LE DROIT A LA VIE: Les parents de Vincent Lambert estiment que ce droit, inscrit à l'article 2 de la Convention européenne des droits de l'Homme, est bafoué par la loi Leonetti qui permet au médecin de décider seul de l'arrêt de l'alimentation, après avoir simplement "recueilli" l'avis de la famille et de l'équipe soignante.

LES MAUVAIS TRAITEMENTS: Ils soulèvent aussi l'article 3 de la Convention qui interdit les mauvais traitements. "Vincent Lambert est coincé dans son lit, sans kinésithérapie, il ne peut aller en vacances, alors qu'il a déjà participé à des fêtes de famille, il est cloîtré dans une chambre d'hôpital parce qu'on a fait un choix de mort" à son égard, tempête Me Paillot.

LA LOI LEONETTI, TROP AMBIGUË?: Pour déminer la procédure intentée devant la CEDH, le vice-président du Conseil d'Etat, Jean-Marc Sauvé, a souligné que la loi Leonetti était "compatible avec la Convention européenne des droits de l'Homme".

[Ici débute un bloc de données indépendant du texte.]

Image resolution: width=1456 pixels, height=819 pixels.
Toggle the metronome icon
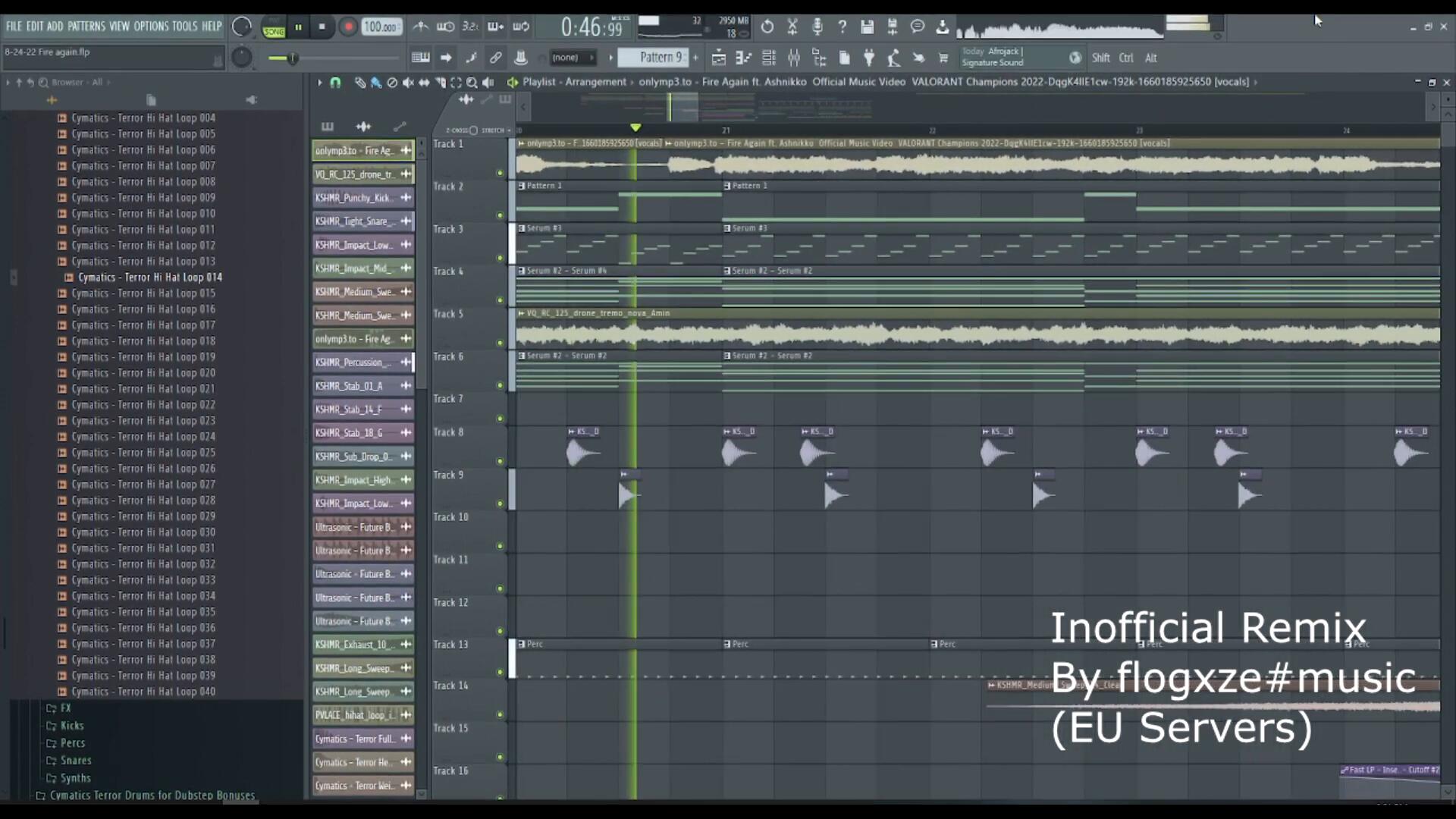point(420,27)
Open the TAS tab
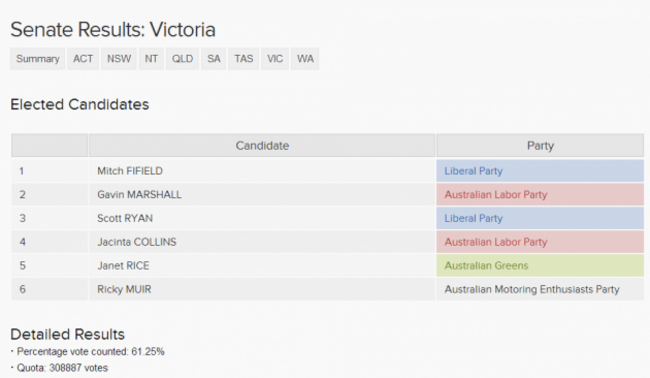Image resolution: width=650 pixels, height=378 pixels. pyautogui.click(x=243, y=59)
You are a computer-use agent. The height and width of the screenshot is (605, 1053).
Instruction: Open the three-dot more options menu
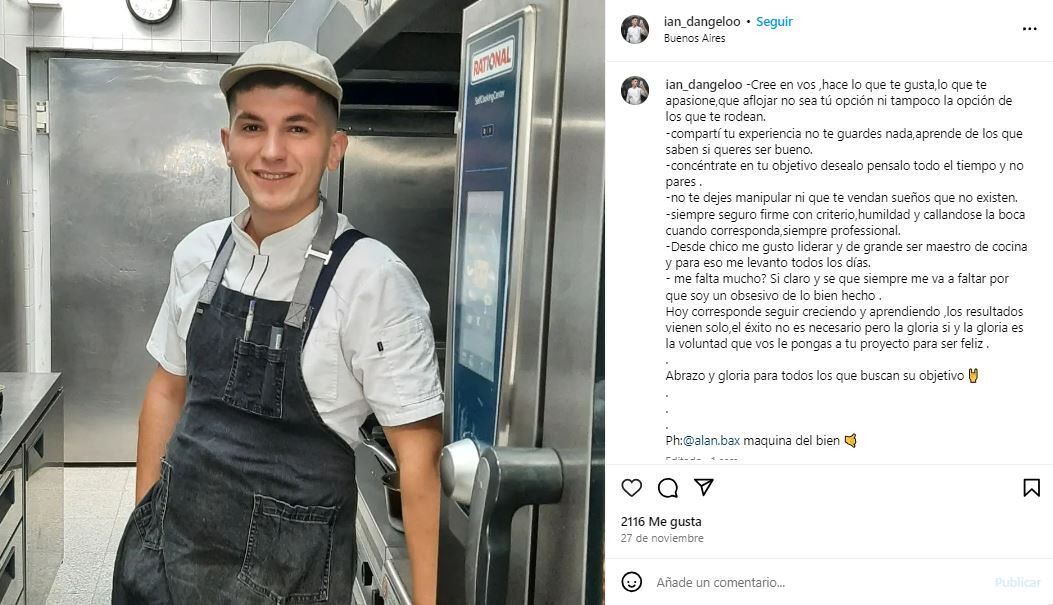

C'est sur la base de cette loi, qui met en avant la nécessité de prendre en compte la position du patient, que la plus haute juridiction administrative avait jugé légale la décision médicale de mettre fin au traitement. Selon sa femme, l'arrêt des traitements correspond à la volonté exprimée par Vincent Lambert avant son accident il y a six ans.

Mais pour Me Paillot, "la loi Leonetti est floue", et les observations orales rapportées par son épouse ne constituent pas une preuve suffisante de la volonté exprimée par Vincent Lambert. Selon lui, la CEDH doit exiger que la loi française fixe un "degré minimal de certitude des preuves apportées de la volonté du patient".

UNE JURISPRUDENCE TRÈS PRUDENTE:

"La CEDH ne s'est jamais prononcée directement", en termes de valeurs, sur l'euthanasie ou la fin de vie, relève Me Patrick Spinosi.

En 2011, elle a débouté un Suisse qui se plaignait de ne pas pouvoir se procurer des substances pour se suicider. Les juges européens n'ont pas rejeté en tant que telle l'idée du suicide assisté, mais ont douté que le requérant se trouvait dans une telle impossibilité.

La jurisprudence de la Cour "est en évolution" et accorde "de plus en plus d'importance à la volonté d'une personne", analyse Me Paillot.

LES PROCHAINES ÉTAPES: Si la Cour a déjà demandé au gouvernement français de lui fournir "ses observations sur la recevabilité et le bien-fondé de la requête", elle se réserve encore le droit de déclarer la requête irrecevable.

Dans le cas contraire, elle pourrait décider, soit de rendre un arrêt, soit de transférer directement l'affaire, vu son importance, à son instance suprême, la Grande chambre. Cette dernière pourrait alors --ou pas-- entendre les parties lors d'une audience solennelle.